[Stored items]
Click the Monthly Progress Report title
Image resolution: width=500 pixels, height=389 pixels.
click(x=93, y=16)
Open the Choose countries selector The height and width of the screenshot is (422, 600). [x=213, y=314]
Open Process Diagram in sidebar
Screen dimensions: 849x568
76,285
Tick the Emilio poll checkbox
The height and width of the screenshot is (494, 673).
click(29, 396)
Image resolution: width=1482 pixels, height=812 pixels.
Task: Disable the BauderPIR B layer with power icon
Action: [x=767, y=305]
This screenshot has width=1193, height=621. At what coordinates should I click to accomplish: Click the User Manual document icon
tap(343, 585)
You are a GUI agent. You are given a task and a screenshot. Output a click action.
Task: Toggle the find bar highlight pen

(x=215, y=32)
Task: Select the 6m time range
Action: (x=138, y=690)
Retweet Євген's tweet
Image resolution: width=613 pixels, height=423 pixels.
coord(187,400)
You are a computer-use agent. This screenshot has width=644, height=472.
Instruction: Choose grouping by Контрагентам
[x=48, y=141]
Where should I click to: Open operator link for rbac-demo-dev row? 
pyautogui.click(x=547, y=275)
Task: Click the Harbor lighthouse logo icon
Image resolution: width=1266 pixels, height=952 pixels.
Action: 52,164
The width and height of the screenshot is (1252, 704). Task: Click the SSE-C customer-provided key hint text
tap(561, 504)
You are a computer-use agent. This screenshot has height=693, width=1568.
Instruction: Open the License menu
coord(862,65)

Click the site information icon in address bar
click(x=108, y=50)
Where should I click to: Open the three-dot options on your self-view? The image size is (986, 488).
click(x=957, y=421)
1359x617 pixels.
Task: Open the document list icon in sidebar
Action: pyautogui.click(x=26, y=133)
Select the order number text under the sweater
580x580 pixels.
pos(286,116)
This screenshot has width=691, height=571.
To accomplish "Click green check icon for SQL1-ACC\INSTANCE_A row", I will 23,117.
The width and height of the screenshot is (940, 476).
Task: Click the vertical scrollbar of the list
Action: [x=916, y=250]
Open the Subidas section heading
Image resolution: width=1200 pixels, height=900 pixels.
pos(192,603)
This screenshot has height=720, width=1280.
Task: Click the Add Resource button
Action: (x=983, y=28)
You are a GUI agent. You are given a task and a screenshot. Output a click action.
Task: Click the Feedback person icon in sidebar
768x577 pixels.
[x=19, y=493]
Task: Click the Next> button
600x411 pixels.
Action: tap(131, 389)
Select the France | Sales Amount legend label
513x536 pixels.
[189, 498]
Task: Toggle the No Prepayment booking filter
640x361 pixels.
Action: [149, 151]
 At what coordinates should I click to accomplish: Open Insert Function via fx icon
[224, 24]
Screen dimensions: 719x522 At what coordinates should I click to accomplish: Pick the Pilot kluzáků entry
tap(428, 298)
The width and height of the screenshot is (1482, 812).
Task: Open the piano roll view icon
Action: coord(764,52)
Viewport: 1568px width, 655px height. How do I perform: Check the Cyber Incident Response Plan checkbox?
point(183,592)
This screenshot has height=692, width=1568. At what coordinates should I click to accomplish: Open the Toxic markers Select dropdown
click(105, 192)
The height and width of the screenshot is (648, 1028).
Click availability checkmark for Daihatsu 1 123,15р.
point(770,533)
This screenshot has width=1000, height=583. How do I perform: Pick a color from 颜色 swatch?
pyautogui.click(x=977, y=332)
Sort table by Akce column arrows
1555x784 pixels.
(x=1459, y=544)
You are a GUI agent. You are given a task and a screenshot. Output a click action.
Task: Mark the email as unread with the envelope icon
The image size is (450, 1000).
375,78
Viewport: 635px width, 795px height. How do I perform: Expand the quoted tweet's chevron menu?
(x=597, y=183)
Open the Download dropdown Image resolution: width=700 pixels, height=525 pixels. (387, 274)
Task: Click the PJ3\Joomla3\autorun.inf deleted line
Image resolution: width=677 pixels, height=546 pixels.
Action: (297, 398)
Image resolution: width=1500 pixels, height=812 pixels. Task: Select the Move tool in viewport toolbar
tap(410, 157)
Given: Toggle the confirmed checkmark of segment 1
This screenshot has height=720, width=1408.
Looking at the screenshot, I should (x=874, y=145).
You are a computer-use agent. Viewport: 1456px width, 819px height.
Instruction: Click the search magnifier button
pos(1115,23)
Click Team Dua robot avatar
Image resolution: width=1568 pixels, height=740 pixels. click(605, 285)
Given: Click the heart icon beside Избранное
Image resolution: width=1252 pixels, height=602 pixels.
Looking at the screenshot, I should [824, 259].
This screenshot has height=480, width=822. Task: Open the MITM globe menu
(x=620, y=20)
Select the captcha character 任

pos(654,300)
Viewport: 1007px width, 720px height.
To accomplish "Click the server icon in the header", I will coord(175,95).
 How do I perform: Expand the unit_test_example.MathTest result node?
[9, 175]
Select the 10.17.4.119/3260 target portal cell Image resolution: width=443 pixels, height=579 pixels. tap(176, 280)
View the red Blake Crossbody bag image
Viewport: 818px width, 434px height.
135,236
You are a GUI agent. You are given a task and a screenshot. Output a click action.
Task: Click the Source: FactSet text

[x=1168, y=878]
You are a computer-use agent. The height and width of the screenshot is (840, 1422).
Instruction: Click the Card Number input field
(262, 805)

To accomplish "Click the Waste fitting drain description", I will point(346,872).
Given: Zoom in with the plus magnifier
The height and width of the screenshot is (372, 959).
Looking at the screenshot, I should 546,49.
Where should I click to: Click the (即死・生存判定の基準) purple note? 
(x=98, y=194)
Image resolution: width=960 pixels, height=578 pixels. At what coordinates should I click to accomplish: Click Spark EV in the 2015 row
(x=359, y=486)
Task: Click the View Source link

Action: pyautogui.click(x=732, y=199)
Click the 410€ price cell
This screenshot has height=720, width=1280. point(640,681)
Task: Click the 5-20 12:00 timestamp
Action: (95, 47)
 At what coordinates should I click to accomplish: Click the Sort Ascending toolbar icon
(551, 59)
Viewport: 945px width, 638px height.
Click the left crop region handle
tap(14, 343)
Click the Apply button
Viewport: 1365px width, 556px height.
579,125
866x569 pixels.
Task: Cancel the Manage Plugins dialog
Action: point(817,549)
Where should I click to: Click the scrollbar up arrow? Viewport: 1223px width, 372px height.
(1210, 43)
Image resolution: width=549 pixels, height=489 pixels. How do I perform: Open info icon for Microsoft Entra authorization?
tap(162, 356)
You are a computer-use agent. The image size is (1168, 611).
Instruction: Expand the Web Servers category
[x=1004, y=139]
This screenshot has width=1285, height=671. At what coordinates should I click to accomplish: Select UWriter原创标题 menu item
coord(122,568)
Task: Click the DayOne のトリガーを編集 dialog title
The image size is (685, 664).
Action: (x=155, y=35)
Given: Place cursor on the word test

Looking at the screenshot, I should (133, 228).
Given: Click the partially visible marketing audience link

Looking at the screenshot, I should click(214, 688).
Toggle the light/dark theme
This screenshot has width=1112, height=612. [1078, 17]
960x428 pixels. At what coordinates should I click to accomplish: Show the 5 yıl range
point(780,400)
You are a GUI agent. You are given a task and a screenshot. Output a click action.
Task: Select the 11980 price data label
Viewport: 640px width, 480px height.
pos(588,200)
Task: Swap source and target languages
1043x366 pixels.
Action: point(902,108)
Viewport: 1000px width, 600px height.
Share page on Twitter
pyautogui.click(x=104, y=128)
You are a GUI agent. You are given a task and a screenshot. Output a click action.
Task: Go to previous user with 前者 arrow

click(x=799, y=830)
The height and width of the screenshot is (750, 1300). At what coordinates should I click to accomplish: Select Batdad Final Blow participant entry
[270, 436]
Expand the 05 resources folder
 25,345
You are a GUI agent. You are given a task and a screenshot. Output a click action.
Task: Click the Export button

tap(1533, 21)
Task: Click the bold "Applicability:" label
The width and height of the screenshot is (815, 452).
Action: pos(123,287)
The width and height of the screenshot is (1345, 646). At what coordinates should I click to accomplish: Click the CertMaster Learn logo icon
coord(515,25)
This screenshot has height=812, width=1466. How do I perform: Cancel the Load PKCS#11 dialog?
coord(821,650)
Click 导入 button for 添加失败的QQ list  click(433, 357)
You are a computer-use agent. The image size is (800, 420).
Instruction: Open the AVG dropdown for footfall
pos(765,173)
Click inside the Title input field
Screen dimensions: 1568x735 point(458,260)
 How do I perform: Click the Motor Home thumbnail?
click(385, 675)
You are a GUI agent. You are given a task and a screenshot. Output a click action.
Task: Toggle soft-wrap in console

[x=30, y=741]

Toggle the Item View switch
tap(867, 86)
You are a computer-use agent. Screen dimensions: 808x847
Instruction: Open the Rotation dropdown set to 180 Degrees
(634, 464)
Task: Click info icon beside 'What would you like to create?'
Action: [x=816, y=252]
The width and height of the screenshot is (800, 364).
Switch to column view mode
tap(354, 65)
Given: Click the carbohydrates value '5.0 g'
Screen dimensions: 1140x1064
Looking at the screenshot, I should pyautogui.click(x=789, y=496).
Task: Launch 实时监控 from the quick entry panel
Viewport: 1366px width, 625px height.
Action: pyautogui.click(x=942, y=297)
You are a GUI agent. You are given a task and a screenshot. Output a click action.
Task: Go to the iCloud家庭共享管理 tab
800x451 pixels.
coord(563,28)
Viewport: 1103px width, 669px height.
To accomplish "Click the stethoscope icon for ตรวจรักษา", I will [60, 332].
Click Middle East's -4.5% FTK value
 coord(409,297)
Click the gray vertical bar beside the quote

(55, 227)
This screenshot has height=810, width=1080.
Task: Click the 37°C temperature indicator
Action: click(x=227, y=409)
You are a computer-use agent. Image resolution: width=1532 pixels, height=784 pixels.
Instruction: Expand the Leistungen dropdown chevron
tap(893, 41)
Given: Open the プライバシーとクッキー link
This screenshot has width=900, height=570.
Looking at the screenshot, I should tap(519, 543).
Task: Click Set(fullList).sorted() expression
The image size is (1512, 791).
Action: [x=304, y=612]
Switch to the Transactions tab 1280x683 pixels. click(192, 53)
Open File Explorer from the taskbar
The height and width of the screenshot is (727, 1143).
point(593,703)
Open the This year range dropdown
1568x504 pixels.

AIM OF THE EXERCISE - Count how many lines of the data include the word "target". Your reply should be that number alone.

TASK RESULT - 2